I grew up knowing my skin looked different to others, but it never got the better of me. I lived a very happy and healthy childhood and was lucky enough to experience very little bullying.
When I got further into my teens and early adult years I did struggle with some self-confidence and always felt like I had to explain why my skin looked different. Although my satellite moles are spread all around my body, my birthmark only covers my torso and top of my lower body, so it is not overly visible in everyday life. Whenever I would meet and get close with someone, I always felt like I had to tell them this big secret. I remember I would say things like “oh this is just my birthmark, it’s fine” and I remember most people would always just say “that’s cool” or they’d point out birthmarks or moles they had.
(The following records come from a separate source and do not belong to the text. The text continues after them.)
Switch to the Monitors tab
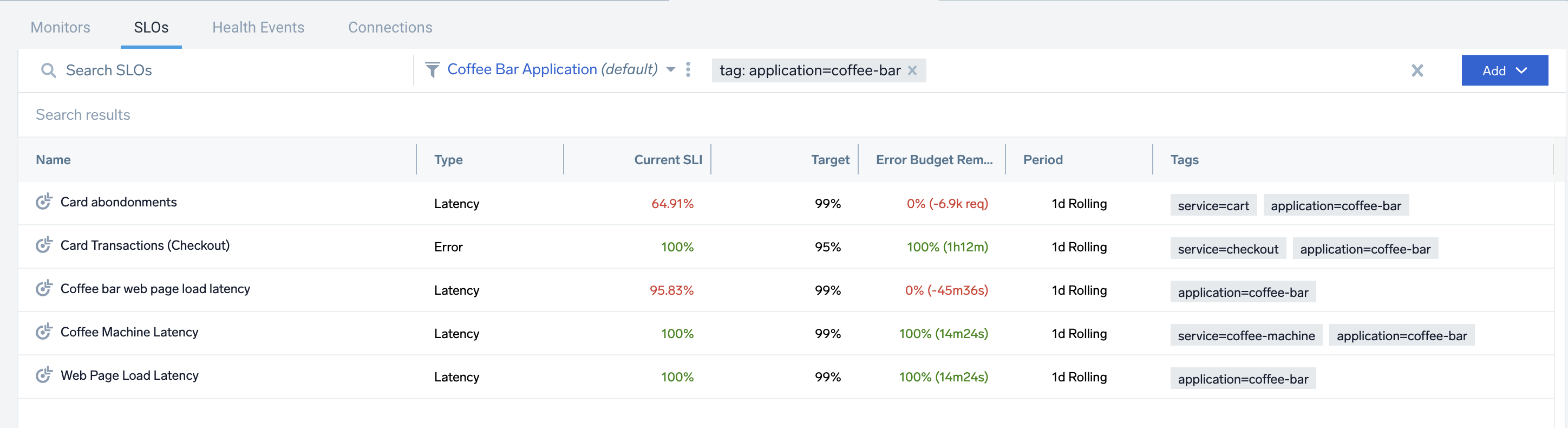This screenshot has height=428, width=1568. point(60,28)
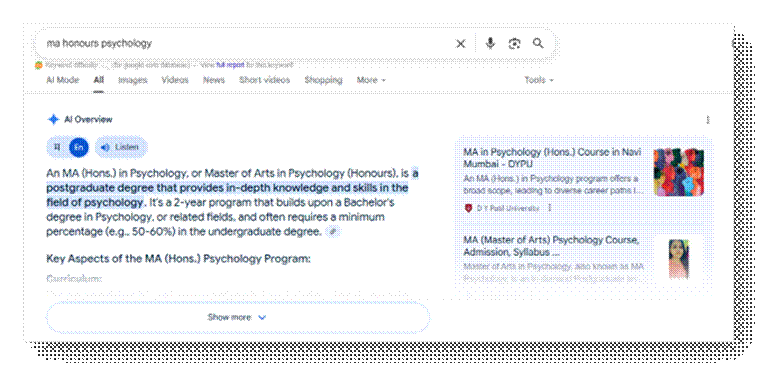Open MA in Psychology (Hons.) DYPU link
The image size is (780, 388).
point(552,158)
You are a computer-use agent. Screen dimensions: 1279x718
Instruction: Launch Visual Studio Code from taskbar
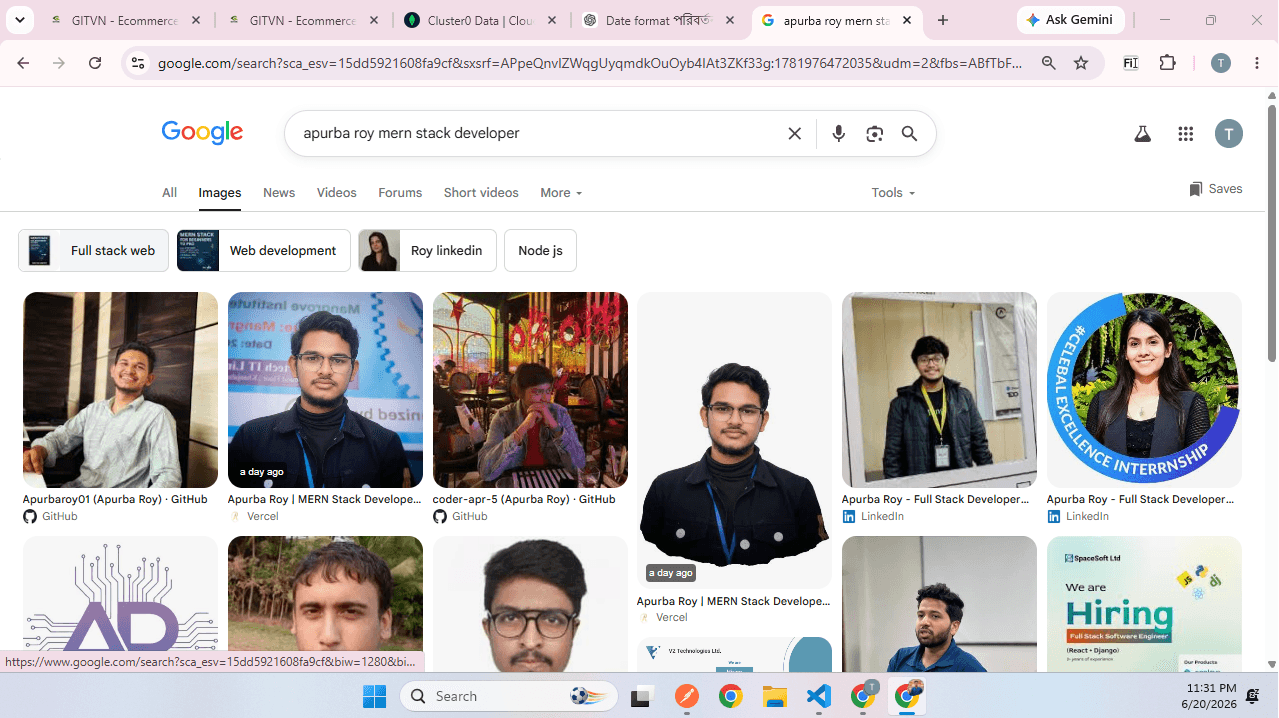(x=819, y=696)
When I first met my now husband, I started to explain my CMN to him and he just said, “why are you trying to explain it, it doesn’t make a bit of difference to how I see you”. I’ve always found Dr Seuss words to be true “those who mind don’t matter and those who matter don’t mind”.
As I got older, I found it hard to relate to other women as there were never any that looked like me and it wasn’t until I was much older in my 20s that I decided to go looking. I was so surprised to find there were in fact so many people with CMN let alone some with the exact same bathing trunk as me.
Since discovering Caring Matters Now and the other amazing support networks around the world it has really opened my eyes to the importance of spreading awareness and education around all things CMN. It has inspired me to share my story and become more connected to others in the community as I know how much being able to relate to another person or family can help. I know that if my parents had a resource like Caring Matters Now they would have felt a million times better and less alone and I’m sure that adults and parents of babies, kids, teenagers with CMN can find the answers and support they are searching for in Caring Matters Now.